Investors are trying to gauge whether more White House penalties are in the pipeline after the toughest U.S. sanctions to date roiled markets last week and forced the Finance Ministry to cancel a debt auction for the first time since 2015. The ruble changed direction on Wednesday after RIA Novosti reported the Russian embassy in the U.S. was notified that no further sanctions are coming. Earlier, economic adviser Larry Kudlow had said the Trump administration is considering more penalties.

Another Chance

The government sold all 10 billion rubles ($163 million) of December 2021 notes offered and received bids for three times that amount. It placed 3.2 billion rubles of November 2022 floating-coupon debt out of 10 billion rubles tendered in a later auction.
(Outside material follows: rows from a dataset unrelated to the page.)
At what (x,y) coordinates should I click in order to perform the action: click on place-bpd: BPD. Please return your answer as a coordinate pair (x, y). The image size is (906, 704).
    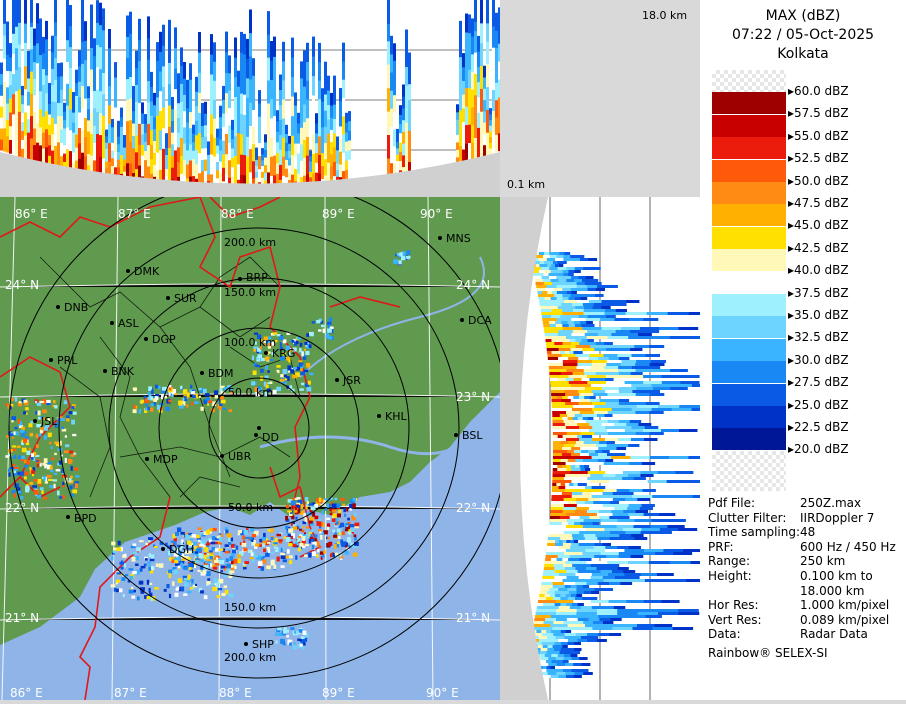
    Looking at the image, I should click on (86, 518).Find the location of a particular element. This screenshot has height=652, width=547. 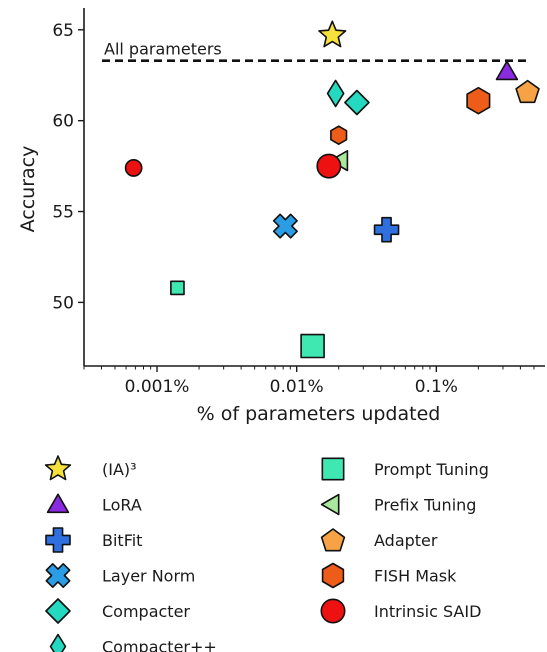

legend-label: LoRA is located at coordinates (122, 506).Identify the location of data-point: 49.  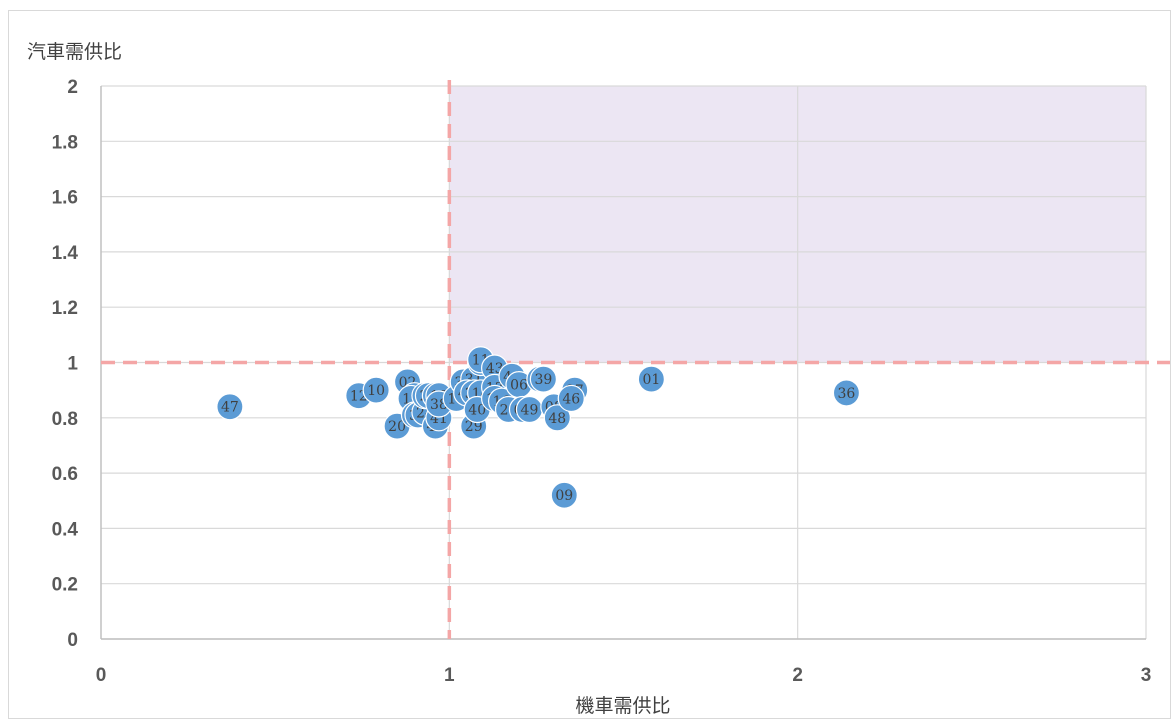
(530, 410).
“Clearly it would be preferable if the U.S. would make up their minds sooner rather than later, or at least provide some clarity about their sanctions philosophy, but we have to live with the day to day vagueness,” said Richard Segal, senior analyst at Manulife Asset Management in London.

President Vladimir Putin wants to give Donald Trump another chance to make good on pledges to improve ties and avoid escalation, according to four people familiar with the matter. One said the Kremlin has ordered officials to curb their anti-U.S. rhetoric.

“It is confusing,” said Pavel Laberko, a London-based equity money manager at Union Bancaire Privee. “The logic behind some of the recent sanctions is not clear, and I am not sure we can rely on a letter sent to the embassy. I would stay on the side of caution for now.”